▸ DATA SHOWN
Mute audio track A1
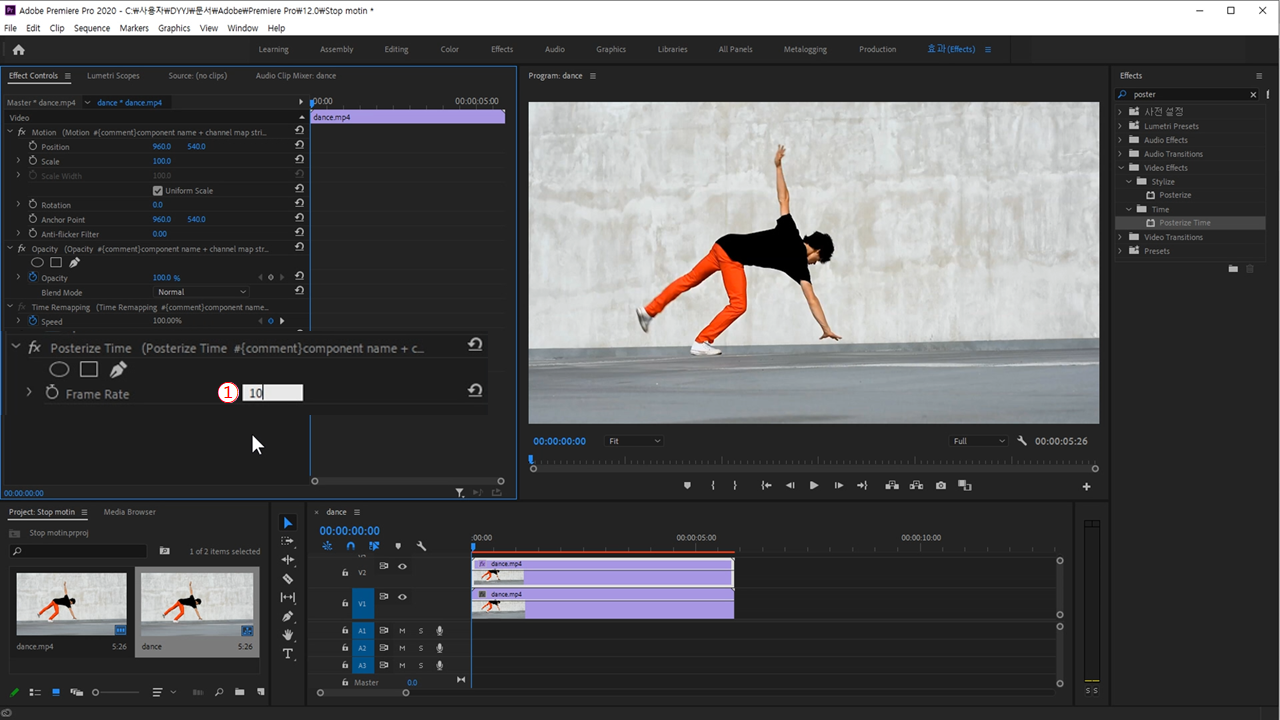402,631
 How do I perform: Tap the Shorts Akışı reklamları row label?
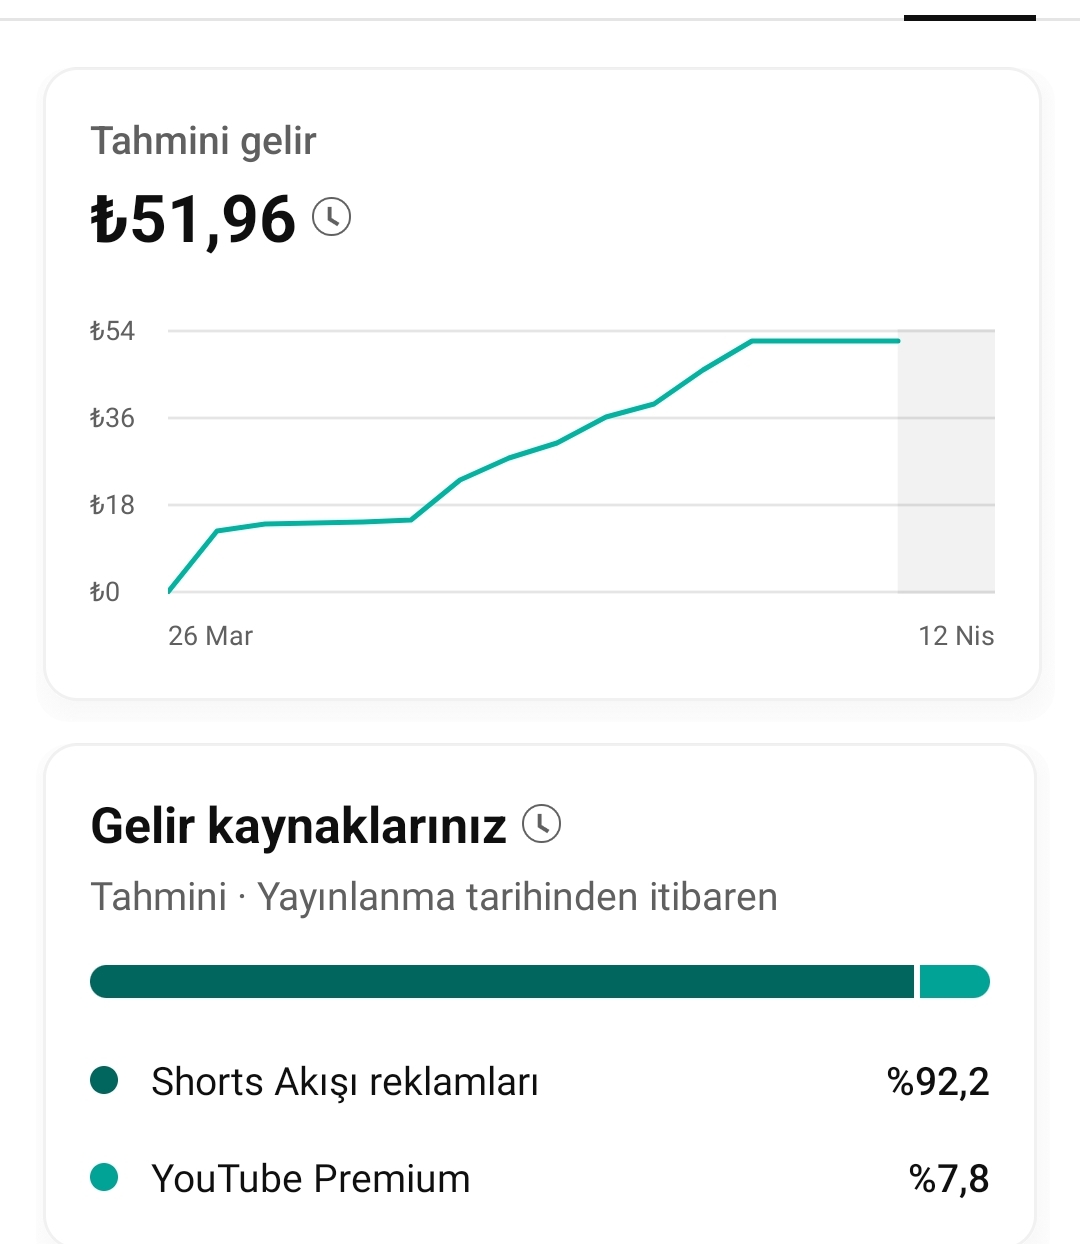point(345,1082)
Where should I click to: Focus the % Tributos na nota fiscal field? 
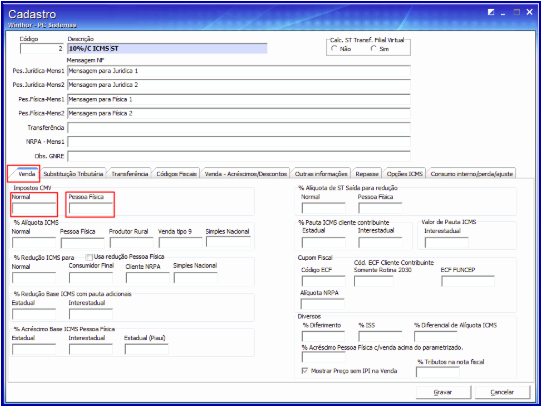438,372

▸ TASK
Count the lines in the items above that contain the word "Where". Reply with the number only.

▸ TASK OUTPUT
1